Обычно за ужином всегда было интересно, весело, шутки и подковырки так и летали от одного участника застолья к другому. И чем меньше еды было в тарелках, тем больше было шуток за столом. Чаще всего объектом шуток был я. Мне это льстило. Когда пел – понятно, что должен быть в центре внимания. Тут вроде не сцена, а все равно смотрят на тебя, улыбаются тебе, ласково гладят твои непослушные вихры. Теперь же за столом было тихо, говорили мало, только по делу, спеша скорее уйти из-за стола.
Наконец, наступил долгожданный день Победы. Природа словно одарила нас в этот день теплом и лаской за все наши беды и несчастья. Люди доставали из сундуков все лучшее, что когда-то одевали по большим праздникам, приглашали в дом, щедро делились друг с другом скромным харчем, который был на столе, пели под гармошку свои заветные любимые песни. Мальчишки тоже участвовали в общем веселье, оглашая округу радостными воплями.
Когда я вошел в дом, было пусто и одиноко. У раскрытого окна сидела Бабушка и тихо плакала. Я никак не мог понять причину её слез – ведь все веселились, пели, танцевали. Победа, победа! Я подошел к ней, обнял за плечи. Она повернула голову ко мне и посмотрела на меня таким взглядом, что казалось вся мировая скорбь была сосредоточена в этом взгляде, и я тоже не смог сдержать слез! Так мы с ней и просидели до самого вечера пока не пришли наши – веселые, счастливые, опьяненные великим праздником. Тогда почему плакала Бабушка? Неужели она не рада Победе? Нет, эту мысль я отметал сразу с порога. Тогда что? Четыре сына её положили свои юные жизни на алтарь Победы. Как, наверное, трудно разделить два понятия: выстраданная Победа и отданные жизни ради этой Победы.

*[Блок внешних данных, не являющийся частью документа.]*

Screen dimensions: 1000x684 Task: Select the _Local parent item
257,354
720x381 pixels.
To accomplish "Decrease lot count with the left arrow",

Видать, у Бабушки это получалось плохо.
С тех пор она сильно изменилась: исчез её властный, повелительный тон, она старалась больше быть в тени, чтобы предоставить нам самим решать свои проблемы. Мы же со своей стороны старались не огорчать её. Даже распался извечный дуэт антагонистов – Бабушки и Мамы – у них редко совпадали взгляды, особенно по кардинальным проблемам бытия, и это всегда выливалось в ожесточенные споры, в которых по сути я не понимал ничего, но чувствовал, что спорщики с уважением относятся друг к другу, соблюдая какие-то правила честной дуэли, что это была не обычная бытовая ругань по поводу невымытой чашки, а поиск истины – иначе зачем спорить.
В эти весенние месяцы 1945 года произошло еще одно для меня безрадостное событие – распался наш Ансамбль, что, наверное, было естественным ходом событий, многие демобилизовались и разъехались по родным местам, многих перевели в другие места службы. Но самым большим ударом для меня был отъезд семьи капитана Симагина. Я потерял прекрасного музыкального наставника, Мама – лучшую подругу, красавицу Тиссу. Когда они шли вдвоем по улице, то всё внимание прохожих было отдано им. В присутственных местах при их появлении мужчины вставали независимо от военной субординации.